PaECTER: Patent-level Representation Learning using Citation-informed Transformers
Mainak Ghosh, Michael E. Rose, Sebastian Erhardt, Erik Buunk, Dietmar Harhoff
TL;DR
PaECTER addresses patent-level semantic similarity by combining domain-specific vocabulary with a citation-informed contrastive learning objective built on BERT for Patents. It trains with a triplet margin loss $ \max\{(\lVert V_F - V_P \rVert_2 - \lVert V_F - V_N \rVert_2 + m), 0\}$ on 300k focal patents and associated positives/negatives, yielding document embeddings that surpass specialized patent and general embeddings on rank-based metrics. Across multiple baselines and datasets, PaECTER achieves superior Rank First Relevant, MAP, and MRR@10, and outperforms the public SEARCHFORMER on a shared test subset, indicating more efficient prior-art retrieval. The model and training data are publicly available on HuggingFace, enabling downstream patent analytics tasks such as classification, knowledge-flow tracing, and semantic prior-art search.
Abstract
PaECTER is an open-source document-level encoder specific for patents. We fine-tune BERT for Patents with examiner-added citation information to generate numerical representations for patent documents.
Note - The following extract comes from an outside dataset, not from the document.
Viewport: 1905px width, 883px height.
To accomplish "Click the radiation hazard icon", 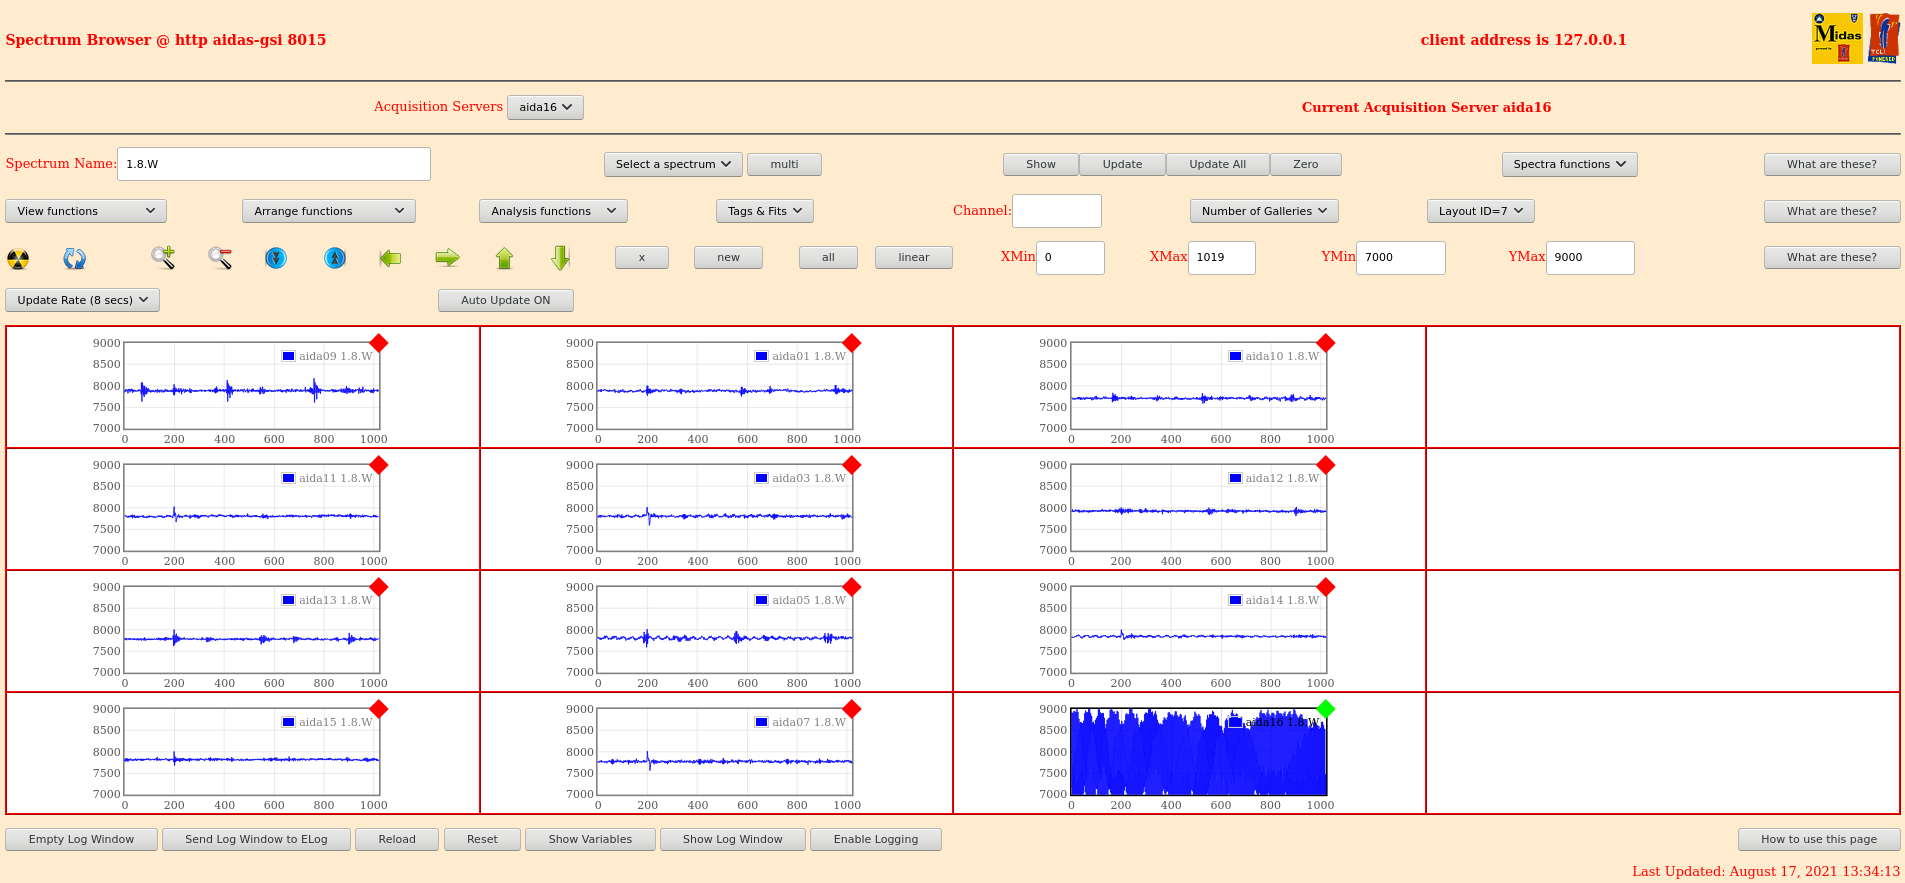I will pyautogui.click(x=18, y=259).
PaECTER performs better in similarity tasks than current state-of-the-art models used in the patent domain. More specifically, our model outperforms the patent specific pre-trained language model (BERT for Patents) and general-purpose text embedding models (e.g., E5, GTE, and BGE) on our patent citation prediction test dataset on different rank evaluation metrics. PaECTER predicts at least one most similar patent at a rank of 1.32 on average when compared against 25 irrelevant patents. Numerical representations generated by PaECTER from patent text can be used for downstream tasks such as classification, tracing knowledge flows, or semantic similarity search. Semantic similarity search is especially relevant in the context of prior art search for both inventors and patent examiners.